● **WORK INSTRUCTION**: Please repeat, precisely as written, only the lines from the one containing "1194x740 pixels." through the last line of the records below, pictures omitted.

Records from a data source:
▽

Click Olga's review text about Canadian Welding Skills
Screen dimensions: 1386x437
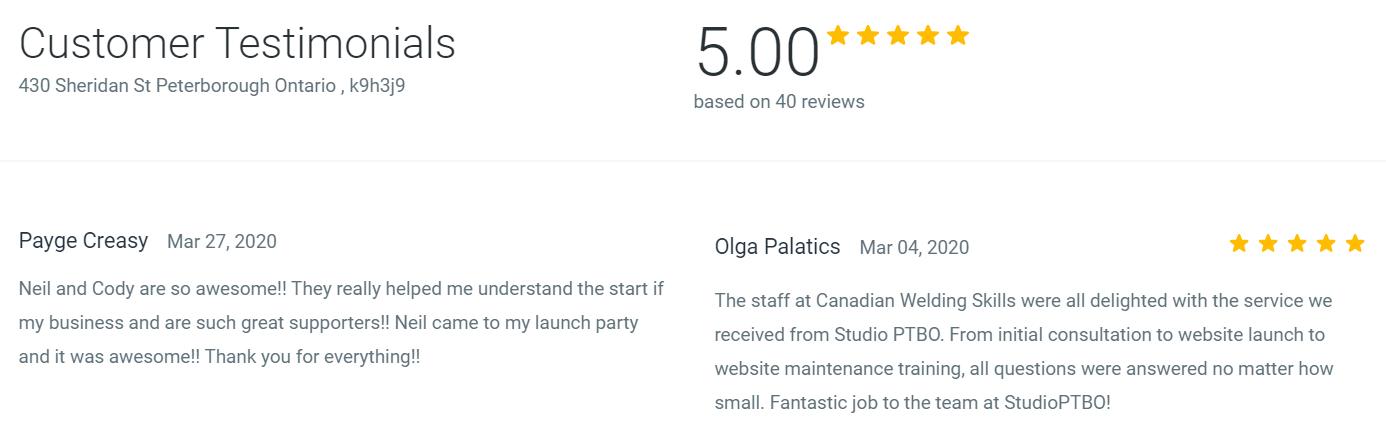tap(1024, 351)
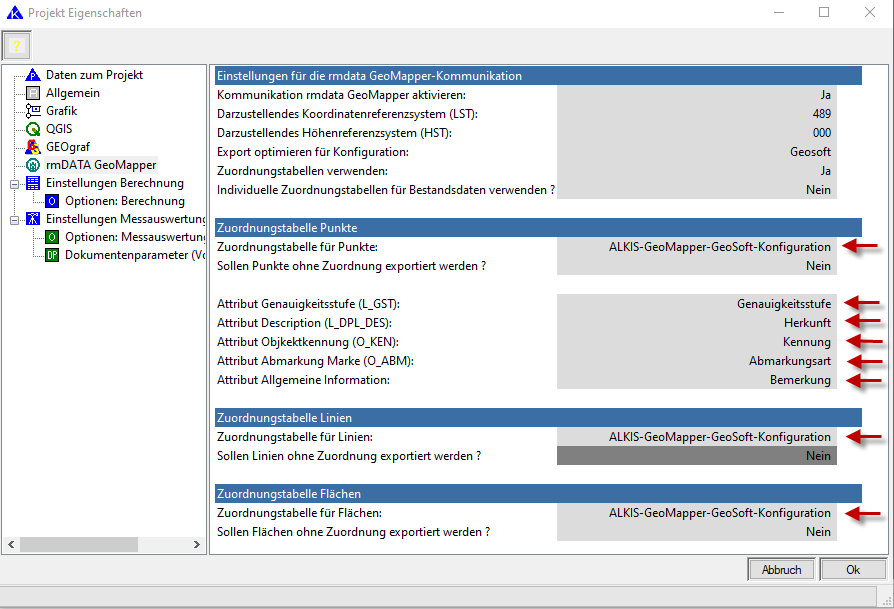Select the QGIS icon
Viewport: 894px width, 609px height.
[x=33, y=129]
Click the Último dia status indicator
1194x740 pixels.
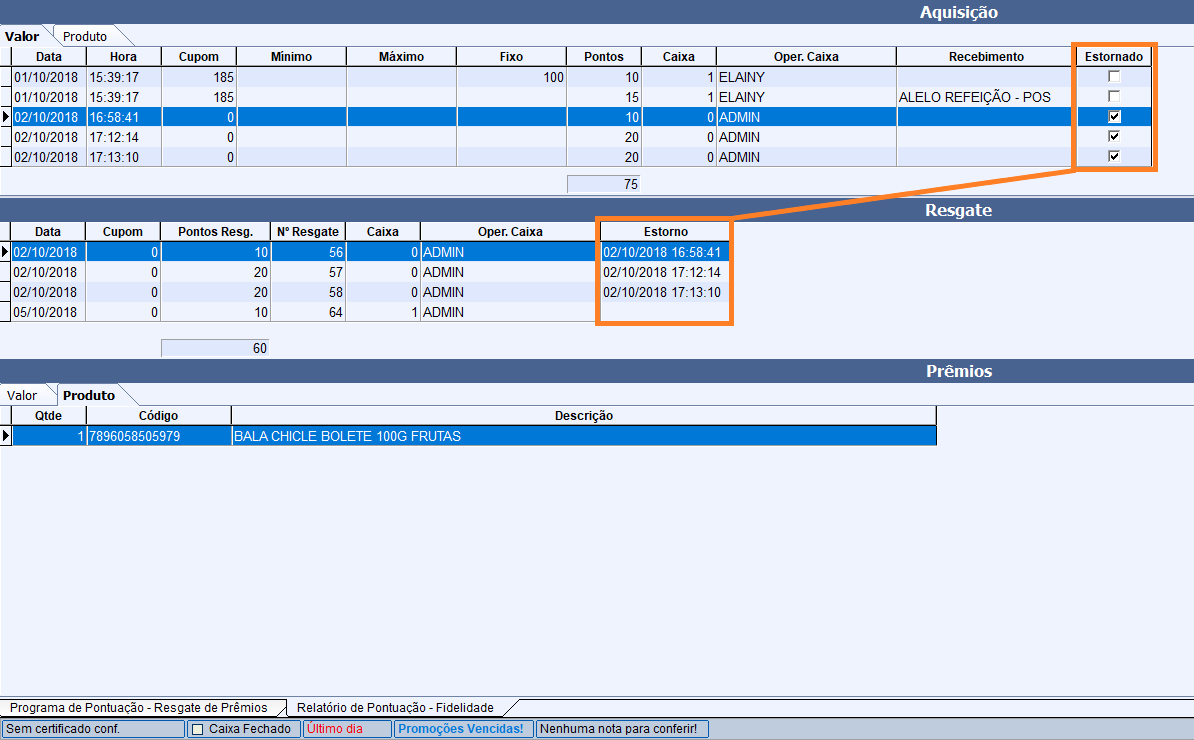point(335,729)
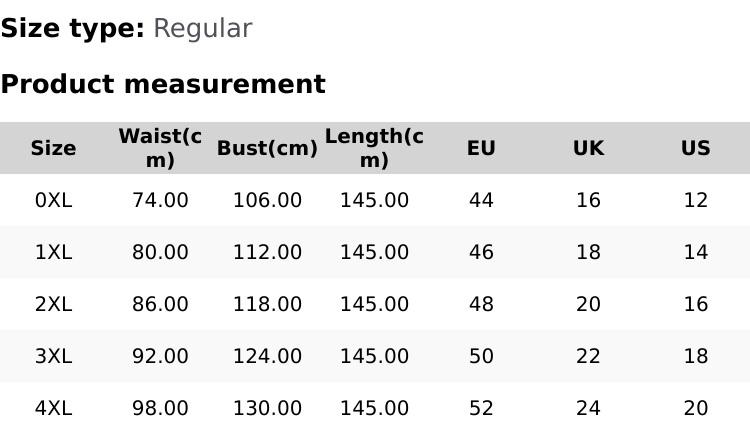750x434 pixels.
Task: Click the Regular size type value
Action: click(x=202, y=28)
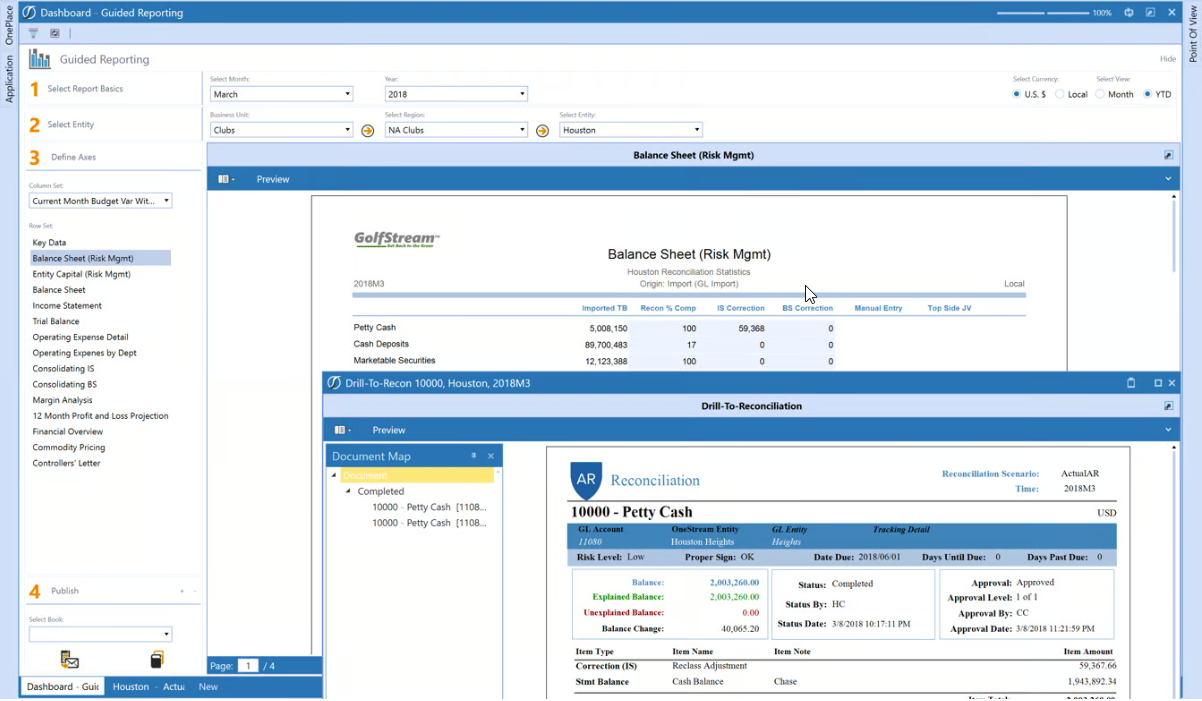
Task: Select the Local currency radio button
Action: point(1060,94)
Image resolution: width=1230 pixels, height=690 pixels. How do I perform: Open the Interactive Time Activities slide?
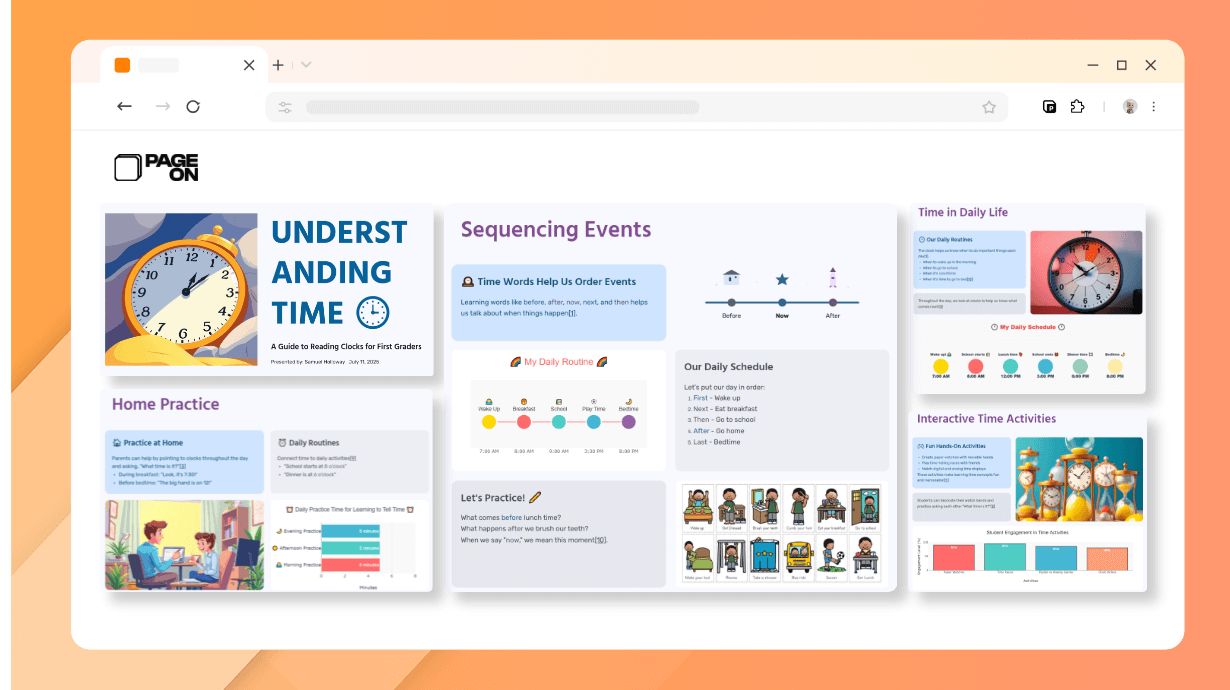(1028, 498)
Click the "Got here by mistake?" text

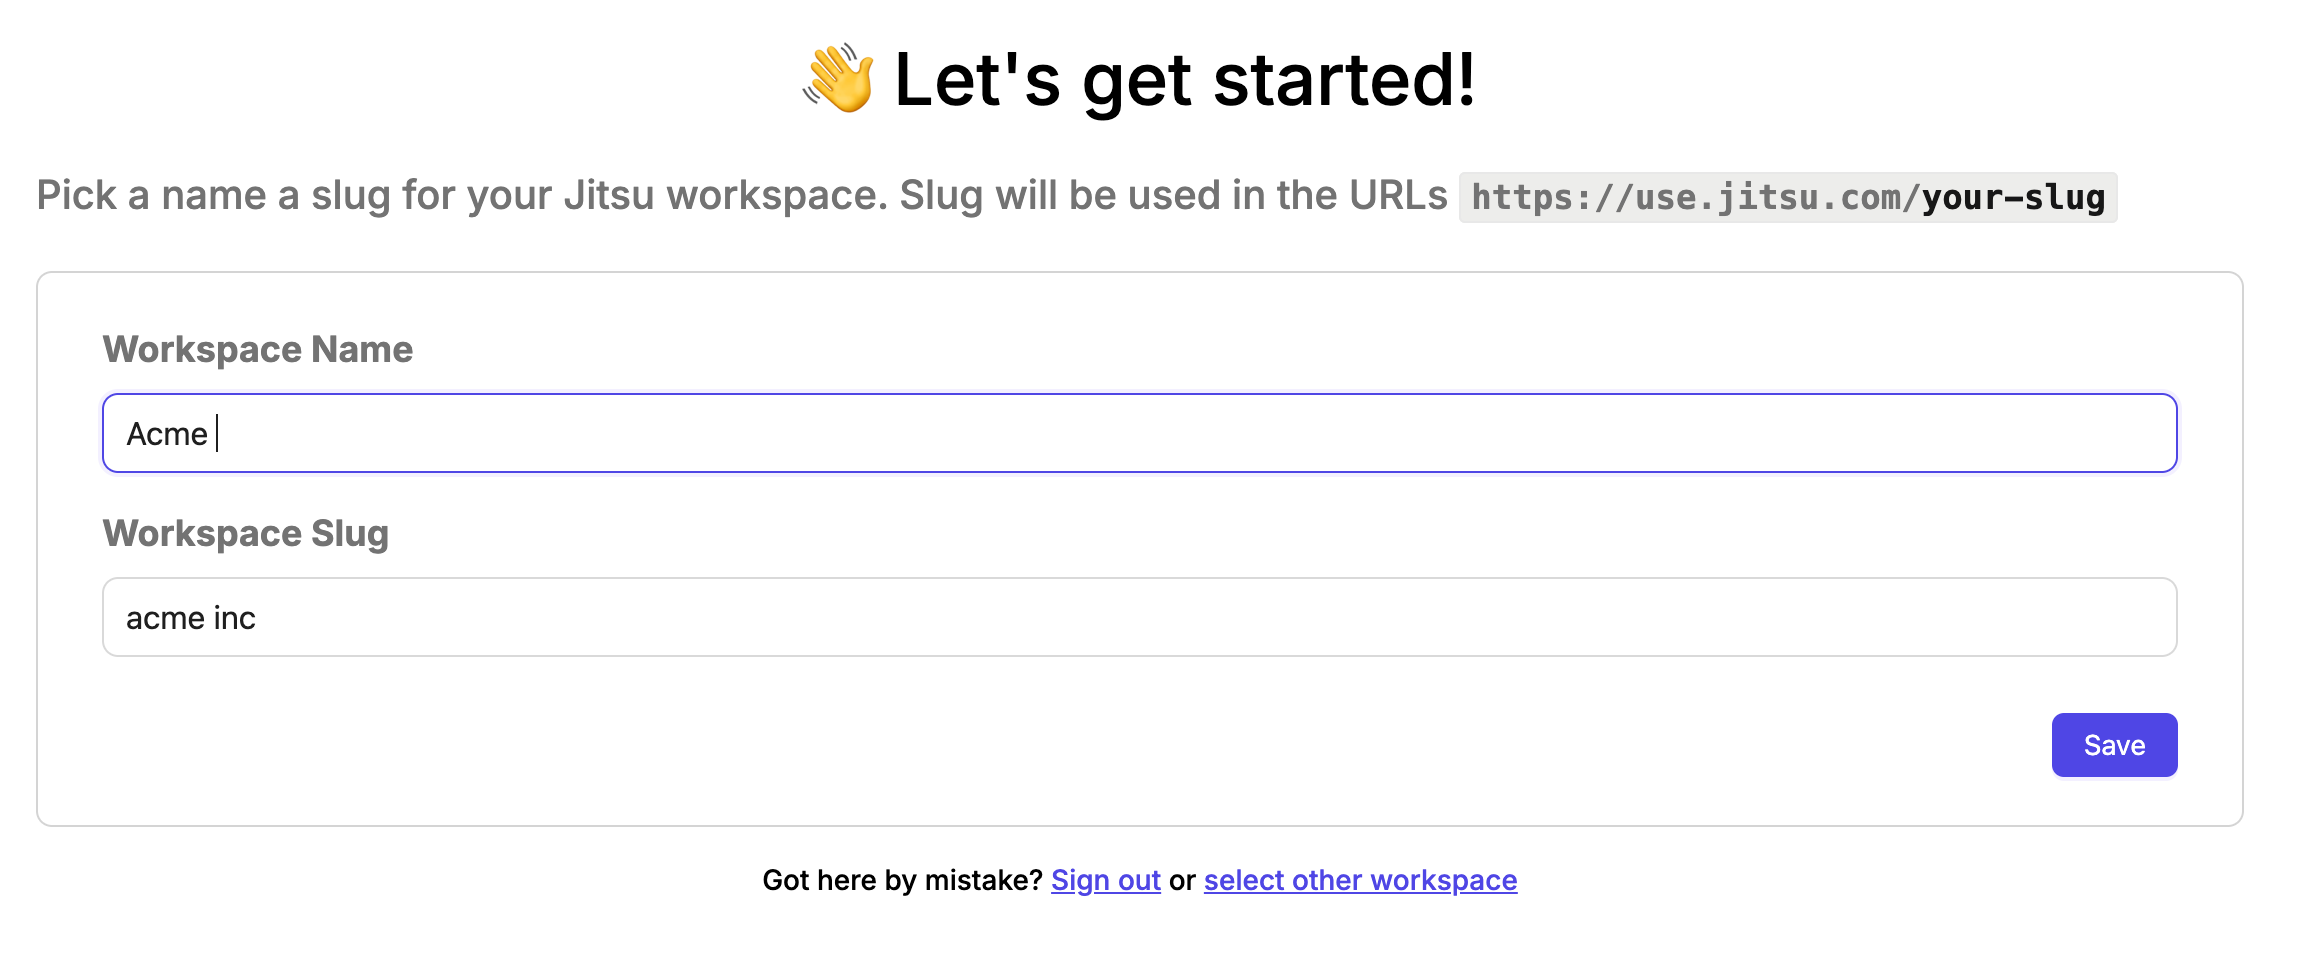click(x=902, y=880)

△

● **ANSWER FOR THE TASK**:
1194x740 pixels.
point(335,729)
750x434 pixels.
Task: Click the Regular size type value
Action: click(x=202, y=28)
Task: Select the Local currency radio button
Action: point(1060,94)
Image resolution: width=1230 pixels, height=690 pixels. How do I perform: Open the Interactive Time Activities slide?
(1028, 498)
Click the "Got here by mistake?" text

click(x=902, y=880)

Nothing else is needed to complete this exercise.